WHAT YOU ARE ASKED TO DO
In the entries that follow, copy exactly each line from the first through the line with "Given: Open the carsales logo homepage".

INPUT RECORDS
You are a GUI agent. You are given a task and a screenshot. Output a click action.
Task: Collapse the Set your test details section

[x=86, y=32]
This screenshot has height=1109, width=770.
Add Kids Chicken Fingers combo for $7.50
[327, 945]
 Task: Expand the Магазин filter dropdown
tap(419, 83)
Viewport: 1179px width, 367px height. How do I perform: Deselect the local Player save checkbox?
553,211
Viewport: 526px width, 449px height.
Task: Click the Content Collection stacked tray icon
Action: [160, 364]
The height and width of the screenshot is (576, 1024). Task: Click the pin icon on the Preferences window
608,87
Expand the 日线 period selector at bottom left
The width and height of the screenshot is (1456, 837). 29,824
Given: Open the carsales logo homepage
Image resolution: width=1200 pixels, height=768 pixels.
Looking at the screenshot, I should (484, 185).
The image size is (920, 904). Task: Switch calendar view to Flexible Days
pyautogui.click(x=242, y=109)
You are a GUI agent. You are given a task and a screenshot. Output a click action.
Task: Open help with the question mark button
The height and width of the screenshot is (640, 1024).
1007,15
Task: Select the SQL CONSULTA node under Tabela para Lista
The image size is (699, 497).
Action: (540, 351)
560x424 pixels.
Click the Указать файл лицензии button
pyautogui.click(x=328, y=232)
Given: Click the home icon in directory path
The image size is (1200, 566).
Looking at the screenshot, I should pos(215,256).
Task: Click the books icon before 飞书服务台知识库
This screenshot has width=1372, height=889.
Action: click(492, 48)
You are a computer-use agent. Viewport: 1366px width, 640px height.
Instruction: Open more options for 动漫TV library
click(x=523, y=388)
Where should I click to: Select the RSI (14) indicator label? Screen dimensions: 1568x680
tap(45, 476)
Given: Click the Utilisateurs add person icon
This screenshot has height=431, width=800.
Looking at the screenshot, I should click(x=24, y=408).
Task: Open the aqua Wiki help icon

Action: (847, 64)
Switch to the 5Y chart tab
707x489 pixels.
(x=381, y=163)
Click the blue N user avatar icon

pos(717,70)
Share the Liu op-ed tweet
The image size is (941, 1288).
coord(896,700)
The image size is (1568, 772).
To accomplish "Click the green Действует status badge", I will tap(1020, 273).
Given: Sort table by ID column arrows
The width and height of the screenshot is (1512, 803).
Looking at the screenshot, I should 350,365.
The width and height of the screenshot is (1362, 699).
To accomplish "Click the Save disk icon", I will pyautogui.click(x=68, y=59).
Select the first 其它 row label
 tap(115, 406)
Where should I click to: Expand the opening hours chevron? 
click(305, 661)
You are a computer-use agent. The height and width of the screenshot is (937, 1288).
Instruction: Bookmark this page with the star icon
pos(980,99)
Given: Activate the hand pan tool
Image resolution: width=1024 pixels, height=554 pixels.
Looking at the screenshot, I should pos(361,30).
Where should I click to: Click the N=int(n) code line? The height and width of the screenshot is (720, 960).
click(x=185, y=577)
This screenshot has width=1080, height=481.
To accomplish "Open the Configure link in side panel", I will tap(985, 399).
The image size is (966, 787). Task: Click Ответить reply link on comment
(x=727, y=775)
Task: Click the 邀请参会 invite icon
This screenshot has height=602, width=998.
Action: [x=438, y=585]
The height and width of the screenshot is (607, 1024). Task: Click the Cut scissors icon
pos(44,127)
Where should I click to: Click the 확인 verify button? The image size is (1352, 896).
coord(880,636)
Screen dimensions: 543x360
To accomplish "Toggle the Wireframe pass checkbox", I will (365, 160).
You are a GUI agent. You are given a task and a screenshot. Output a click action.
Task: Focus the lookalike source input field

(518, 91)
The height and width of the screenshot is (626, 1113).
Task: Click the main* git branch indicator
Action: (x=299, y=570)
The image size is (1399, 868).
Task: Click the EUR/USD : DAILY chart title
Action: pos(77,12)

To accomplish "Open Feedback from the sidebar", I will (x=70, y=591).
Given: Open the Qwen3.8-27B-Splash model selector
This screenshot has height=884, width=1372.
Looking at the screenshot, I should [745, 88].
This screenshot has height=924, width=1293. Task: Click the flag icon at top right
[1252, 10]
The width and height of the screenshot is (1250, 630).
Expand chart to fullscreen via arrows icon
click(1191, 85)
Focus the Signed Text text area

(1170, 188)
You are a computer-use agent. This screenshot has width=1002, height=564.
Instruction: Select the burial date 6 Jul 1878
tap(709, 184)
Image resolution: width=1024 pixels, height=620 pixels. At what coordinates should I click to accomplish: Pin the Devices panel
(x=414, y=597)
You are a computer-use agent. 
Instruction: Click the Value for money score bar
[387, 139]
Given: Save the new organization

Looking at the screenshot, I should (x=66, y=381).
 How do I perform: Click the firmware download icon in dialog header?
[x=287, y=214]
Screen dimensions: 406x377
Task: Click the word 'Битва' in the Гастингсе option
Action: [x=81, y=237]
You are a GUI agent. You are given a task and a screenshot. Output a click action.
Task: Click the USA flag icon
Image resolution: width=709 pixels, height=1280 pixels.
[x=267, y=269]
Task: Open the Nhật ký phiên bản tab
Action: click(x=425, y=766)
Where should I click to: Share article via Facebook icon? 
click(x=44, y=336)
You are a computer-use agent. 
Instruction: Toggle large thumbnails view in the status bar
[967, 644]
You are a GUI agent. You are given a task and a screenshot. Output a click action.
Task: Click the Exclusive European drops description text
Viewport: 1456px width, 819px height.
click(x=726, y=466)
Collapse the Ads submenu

ANSWER TO THE EXERCISE
You are a GUI agent. You are given a task and a screenshot. Output a click action.
Task: Collapse the Set your test details section

[x=86, y=32]
This screenshot has height=1109, width=770.
Add Kids Chicken Fingers combo for $7.50
[327, 945]
 Task: Expand the Магазин filter dropdown
tap(419, 83)
Viewport: 1179px width, 367px height. How do I perform: Deselect the local Player save checkbox?
553,211
Viewport: 526px width, 449px height.
Task: Click the Content Collection stacked tray icon
Action: [160, 364]
The height and width of the screenshot is (576, 1024). Task: Click the pin icon on the Preferences window
608,87
Expand the 日线 period selector at bottom left
The width and height of the screenshot is (1456, 837). 29,824
Given: Open the carsales logo homepage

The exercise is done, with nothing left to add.